- PROVIDED TEXT:
"""

This Day in History

Posted: Friday, January 30, 2004

In Alaska

• In 1920, a fire destroyed the plant of the Daily Alaska Citizen at Fairbanks.

In the nation

• In 1882, the 32nd president of the United States, Franklin Delano Roosevelt, was born in Hyde Park, N.Y.

• In 1933, the first episode of the "Lone Ranger" radio program was broadcast on station WXYZ in Detroit.

• In 1962, two members of the "Flying Wallendas" high-wire act were killed when their seven-person pyramid collapsed during a performance in Detroit.

• In 1964, the United States launched Ranger VI, an unmanned spacecraft carrying television cameras that was to crash-land on the moon.

• In 1981, an estimated 2 million New Yorkers turned out for a ticker-tape parade honoring the freed American hostages from Iran.

• In 2003, Richard Reid, the British citizen and al-Qaida follower who'd tried to blow up a trans-Atlantic jetliner with explosives hidden in his shoes, was sentenced to life in prison by a federal judge in Boston.

In the world

• In 1649, England's King Charles I was beheaded.

• In 1933, Adolf Hitler became chancellor of Germany.

"""

- RECORDS SHOWN:

"""

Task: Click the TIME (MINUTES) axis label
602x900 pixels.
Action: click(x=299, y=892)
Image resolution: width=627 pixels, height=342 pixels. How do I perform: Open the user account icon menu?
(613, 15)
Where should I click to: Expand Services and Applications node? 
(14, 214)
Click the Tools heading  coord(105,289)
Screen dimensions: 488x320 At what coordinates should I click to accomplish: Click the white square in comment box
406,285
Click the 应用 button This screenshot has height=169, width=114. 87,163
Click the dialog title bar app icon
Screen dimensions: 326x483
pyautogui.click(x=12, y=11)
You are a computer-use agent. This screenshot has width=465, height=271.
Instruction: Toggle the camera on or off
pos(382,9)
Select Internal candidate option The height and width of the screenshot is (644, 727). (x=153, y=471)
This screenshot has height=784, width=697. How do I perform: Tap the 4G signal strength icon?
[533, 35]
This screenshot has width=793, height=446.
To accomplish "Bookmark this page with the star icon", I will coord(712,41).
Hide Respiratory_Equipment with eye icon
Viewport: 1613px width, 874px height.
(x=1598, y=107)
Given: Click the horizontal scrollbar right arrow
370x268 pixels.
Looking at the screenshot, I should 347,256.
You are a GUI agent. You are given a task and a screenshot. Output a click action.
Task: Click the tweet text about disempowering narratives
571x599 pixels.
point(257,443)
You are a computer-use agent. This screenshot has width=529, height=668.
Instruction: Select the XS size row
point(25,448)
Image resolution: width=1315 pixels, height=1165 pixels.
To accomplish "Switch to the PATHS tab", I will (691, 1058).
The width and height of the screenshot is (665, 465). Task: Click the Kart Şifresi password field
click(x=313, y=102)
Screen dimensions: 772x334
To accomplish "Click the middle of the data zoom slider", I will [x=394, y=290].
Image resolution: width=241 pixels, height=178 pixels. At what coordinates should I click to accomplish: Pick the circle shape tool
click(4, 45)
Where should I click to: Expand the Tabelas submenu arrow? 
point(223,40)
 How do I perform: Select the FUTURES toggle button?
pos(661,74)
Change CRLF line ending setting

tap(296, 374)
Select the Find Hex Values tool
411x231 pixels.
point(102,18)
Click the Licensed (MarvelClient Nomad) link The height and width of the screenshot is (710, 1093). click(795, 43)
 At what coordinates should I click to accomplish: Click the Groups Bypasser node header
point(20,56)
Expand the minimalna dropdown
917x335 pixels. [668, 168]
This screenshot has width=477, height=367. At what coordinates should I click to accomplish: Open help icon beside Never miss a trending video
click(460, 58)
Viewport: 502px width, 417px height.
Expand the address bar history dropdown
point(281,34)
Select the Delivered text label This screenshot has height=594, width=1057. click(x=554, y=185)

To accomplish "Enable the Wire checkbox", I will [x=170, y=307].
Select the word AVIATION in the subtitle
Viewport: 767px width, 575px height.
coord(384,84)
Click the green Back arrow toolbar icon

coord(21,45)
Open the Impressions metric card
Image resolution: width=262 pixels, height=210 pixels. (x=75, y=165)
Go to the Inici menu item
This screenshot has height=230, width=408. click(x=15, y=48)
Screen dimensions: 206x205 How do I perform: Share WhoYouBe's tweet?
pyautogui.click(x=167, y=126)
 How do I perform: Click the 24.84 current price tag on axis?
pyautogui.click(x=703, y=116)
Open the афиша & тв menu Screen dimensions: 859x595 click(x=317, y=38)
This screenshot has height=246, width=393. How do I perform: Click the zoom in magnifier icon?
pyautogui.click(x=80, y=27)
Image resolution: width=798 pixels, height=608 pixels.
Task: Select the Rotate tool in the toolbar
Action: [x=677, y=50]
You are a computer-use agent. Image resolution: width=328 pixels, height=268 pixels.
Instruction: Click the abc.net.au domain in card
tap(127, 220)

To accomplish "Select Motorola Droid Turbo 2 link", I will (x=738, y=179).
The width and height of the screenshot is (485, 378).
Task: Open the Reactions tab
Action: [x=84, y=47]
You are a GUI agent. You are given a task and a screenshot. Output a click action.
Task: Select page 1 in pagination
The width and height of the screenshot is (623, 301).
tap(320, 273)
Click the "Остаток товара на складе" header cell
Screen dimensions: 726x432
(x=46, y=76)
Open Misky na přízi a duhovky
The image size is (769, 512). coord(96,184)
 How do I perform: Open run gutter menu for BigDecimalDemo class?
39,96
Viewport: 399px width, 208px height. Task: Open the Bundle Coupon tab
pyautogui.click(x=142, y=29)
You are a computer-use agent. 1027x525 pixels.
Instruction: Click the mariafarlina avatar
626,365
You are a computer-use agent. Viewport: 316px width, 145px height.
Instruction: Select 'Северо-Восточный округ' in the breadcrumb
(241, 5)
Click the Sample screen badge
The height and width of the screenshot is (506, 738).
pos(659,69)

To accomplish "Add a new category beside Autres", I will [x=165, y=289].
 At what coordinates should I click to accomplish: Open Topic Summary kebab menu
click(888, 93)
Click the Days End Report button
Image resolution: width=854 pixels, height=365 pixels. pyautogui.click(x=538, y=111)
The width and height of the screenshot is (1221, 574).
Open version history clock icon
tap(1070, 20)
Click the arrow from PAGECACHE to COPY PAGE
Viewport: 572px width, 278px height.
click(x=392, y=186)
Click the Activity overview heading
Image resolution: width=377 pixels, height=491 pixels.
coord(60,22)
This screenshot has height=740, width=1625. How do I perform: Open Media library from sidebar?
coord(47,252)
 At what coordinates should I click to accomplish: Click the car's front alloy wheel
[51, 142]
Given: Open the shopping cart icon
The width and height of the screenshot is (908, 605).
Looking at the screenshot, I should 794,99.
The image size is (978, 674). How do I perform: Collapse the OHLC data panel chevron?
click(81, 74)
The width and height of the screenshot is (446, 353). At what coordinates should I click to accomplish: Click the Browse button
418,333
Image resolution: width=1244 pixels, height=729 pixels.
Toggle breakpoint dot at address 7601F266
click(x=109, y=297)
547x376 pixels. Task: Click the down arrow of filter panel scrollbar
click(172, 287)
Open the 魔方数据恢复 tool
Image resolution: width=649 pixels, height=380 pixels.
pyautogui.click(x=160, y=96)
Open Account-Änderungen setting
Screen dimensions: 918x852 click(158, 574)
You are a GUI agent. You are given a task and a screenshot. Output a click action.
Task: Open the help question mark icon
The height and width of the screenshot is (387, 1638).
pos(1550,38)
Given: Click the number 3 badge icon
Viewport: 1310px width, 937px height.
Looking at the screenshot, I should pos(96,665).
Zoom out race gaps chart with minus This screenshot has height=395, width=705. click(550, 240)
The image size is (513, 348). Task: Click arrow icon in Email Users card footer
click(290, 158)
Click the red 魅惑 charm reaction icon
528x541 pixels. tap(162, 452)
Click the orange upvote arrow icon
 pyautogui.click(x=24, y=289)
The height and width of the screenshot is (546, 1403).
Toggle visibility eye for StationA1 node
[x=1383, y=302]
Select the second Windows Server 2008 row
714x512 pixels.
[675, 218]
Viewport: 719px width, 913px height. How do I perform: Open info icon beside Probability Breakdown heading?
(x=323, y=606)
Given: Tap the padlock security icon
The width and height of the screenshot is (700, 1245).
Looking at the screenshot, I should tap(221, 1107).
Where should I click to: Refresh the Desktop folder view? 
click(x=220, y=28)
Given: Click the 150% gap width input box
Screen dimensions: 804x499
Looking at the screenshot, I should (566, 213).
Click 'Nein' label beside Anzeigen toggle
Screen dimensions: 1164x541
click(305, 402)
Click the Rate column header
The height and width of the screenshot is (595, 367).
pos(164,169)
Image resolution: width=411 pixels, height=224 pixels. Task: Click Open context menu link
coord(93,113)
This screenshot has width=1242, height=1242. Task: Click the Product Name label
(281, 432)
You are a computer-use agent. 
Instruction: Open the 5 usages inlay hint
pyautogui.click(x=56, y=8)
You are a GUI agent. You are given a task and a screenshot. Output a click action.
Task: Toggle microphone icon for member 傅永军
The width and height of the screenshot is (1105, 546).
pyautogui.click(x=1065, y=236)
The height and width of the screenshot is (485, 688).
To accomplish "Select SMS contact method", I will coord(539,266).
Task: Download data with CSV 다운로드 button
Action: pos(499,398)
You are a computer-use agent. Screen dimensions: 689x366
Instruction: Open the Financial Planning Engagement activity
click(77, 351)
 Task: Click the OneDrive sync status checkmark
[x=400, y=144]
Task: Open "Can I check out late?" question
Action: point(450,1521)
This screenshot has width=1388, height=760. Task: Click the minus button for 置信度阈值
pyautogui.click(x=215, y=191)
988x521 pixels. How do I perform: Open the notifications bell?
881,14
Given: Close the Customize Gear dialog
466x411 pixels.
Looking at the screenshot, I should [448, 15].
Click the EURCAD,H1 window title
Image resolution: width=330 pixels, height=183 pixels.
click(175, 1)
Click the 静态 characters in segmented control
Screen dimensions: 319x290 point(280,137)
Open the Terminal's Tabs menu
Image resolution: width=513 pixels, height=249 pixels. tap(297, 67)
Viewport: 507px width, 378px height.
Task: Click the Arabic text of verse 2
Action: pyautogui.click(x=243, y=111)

"""

Please pick up the "This Day in History" page above from its last entry and keep adding entries in the same format.

- THE ANSWER:
• In 1948, Indian political and spiritual leader Mahatma Gandhi was murdered by a Hindu extremist.

• In 1968, during the Vietnam War, the Tet Offensive began as Communist forces launched surprise attacks against South Vietnamese provincial capitals.

• In 1972, 13 Roman Catholic civil rights marchers were shot to death by British soldiers in Northern Ireland on what became known as "Bloody Sunday."

• In 1979, the civilian government of Iran announced it had decided to allow Ayatollah Ruhollah Khomeini, who'd been living in exile in France, to return.

• In 1994, the Dallas Cowboys repeated as NFL champions as they defeated the Buffalo Bills, 30-13, in Super Bowl 28. It was the fourth straight Super Bowl loss for the Bills.